Pour une intervention à domicile de 15 à 20 minutes (distribution de cadeaux, quelques photos, échange avec les enfants), comptez au minimum 50 euros en province. À Paris, dans les arrondissements huppés, ce tarif grimpe facilement à 150 voire 200 euros. La différence s’explique par les frais de déplacement, mais aussi par la demande plus forte et la sélection des profils (vraie barbe blanche, costume de qualité professionnelle).
Les événements d’entreprise affichent des budgets plus conséquents. Les tarifs oscillent entre 40 et 150 euros de l’heure selon la complexité de l’animation demandée. Un simple passage dans les bureaux pour distribuer des chocolats coûtera moins cher qu’une animation complète de deux heures avec contes, jeux et remise de cadeaux nominatifs.
Sur les marchés de Noël et dans les centres commerciaux, les photos représentent une source de revenus parallèle. Le tarif standard tourne autour de 20 euros la photo, avec des formules groupées à 40 euros pour trois clichés. Ces prix peuvent freiner certaines familles, surtout en période d’inflation. Une mère de famille interrogée à Nantes expliquait avoir dû choisir entre la photo souvenir et quelques tours de manège pour ses enfants.
Plusieurs éléments font varier le prix : l’expérience (débutant versus professionnel avec 8 ans d’ancienneté), la qualité du costume (location bas de gamme ou vrai costume avec cuir et fourrure), la durée de l’intervention, et surtout la date. Une prestation le 24 décembre au soir se paie logiquement plus cher qu’un passage un mercredi après-midi début décembre.
Qui exerce ce métier saisonnier
Trois profils dominent le marché en France. Chacun apporte ses compétences propres et répond à des motivations différentes.

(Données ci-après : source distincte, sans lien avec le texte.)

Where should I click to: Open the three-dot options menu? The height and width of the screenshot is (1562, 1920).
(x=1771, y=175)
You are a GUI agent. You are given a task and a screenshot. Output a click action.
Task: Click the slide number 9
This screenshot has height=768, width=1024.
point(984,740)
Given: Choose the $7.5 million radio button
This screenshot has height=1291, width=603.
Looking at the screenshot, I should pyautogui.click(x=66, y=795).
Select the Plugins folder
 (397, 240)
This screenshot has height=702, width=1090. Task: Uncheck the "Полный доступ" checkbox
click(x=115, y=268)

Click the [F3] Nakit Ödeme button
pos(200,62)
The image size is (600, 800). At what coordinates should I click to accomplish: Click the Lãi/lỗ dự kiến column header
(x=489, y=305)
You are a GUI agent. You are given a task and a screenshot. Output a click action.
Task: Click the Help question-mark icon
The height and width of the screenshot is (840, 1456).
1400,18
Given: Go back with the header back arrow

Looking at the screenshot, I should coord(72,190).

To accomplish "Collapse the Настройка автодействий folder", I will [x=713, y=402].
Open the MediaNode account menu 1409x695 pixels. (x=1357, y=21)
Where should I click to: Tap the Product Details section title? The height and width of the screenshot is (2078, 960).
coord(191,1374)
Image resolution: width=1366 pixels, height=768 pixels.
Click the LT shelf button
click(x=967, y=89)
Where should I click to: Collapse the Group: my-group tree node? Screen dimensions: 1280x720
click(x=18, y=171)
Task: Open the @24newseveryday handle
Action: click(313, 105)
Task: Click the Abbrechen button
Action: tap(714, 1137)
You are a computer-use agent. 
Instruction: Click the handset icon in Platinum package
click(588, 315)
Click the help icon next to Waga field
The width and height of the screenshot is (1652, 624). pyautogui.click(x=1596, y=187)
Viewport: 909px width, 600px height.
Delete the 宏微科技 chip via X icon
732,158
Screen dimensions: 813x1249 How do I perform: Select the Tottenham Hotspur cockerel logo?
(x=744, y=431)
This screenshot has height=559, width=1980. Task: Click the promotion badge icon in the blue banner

Les retraités de 60 à 75 ans constituent le profil le plus recherché par les recruteurs. Leur physique correspond souvent à l’image traditionnelle du personnage : vraie barbe blanche, ventre rond, regard bienveillant. Alain, 63 ans, travaille un mois par an au Printemps à Paris pour « boucler ses fins de mois ». André, 70 ans, a été embauché après une seule journée de test. Les agences comme Achrome Photos (région d’Amiens) recrutent exclusivement des retraités pour leur authenticité et leur aisance naturelle avec les enfants. Ces grands-pères n’ont pas besoin de jouer un rôle : ils incarnent le personnage sans effort.
Les comédiens intermittents entre 25 et 50 ans représentent le second profil majeur. Francis Leonesi, artiste complet (clown, vidéaste, photographe, plasticien), en est à sa 8ème année au BHV Marais. Pour lui, endosser ce rôle exige un vrai savoir-faire : adapter son discours à chaque enfant, raconter des histoires sur la Laponie et les rennes, improviser face aux questions pièges, gérer les petits terrorisés qui pleurent. Ces professionnels du spectacle apportent une dimension théâtrale que les agences valorisent. Ils cumulent souvent plusieurs jobs saisonniers (lutins, Mère Noël, Saint-Nicolas) pour compléter leurs cachets.
Les étudiants occupent une place marginale sur ce marché. Ils interviennent surtout pour des remplacements ponctuels de 2 à 3 heures, comme cet ami de Lucien qui le remplace aux Tuileries. Les recruteurs les trouvent moins crédibles physiquement et moins à l’aise avec les enfants. Leur motivation reste purement financière, là où les retraités et comédiens s’investissent davantage dans le personnage.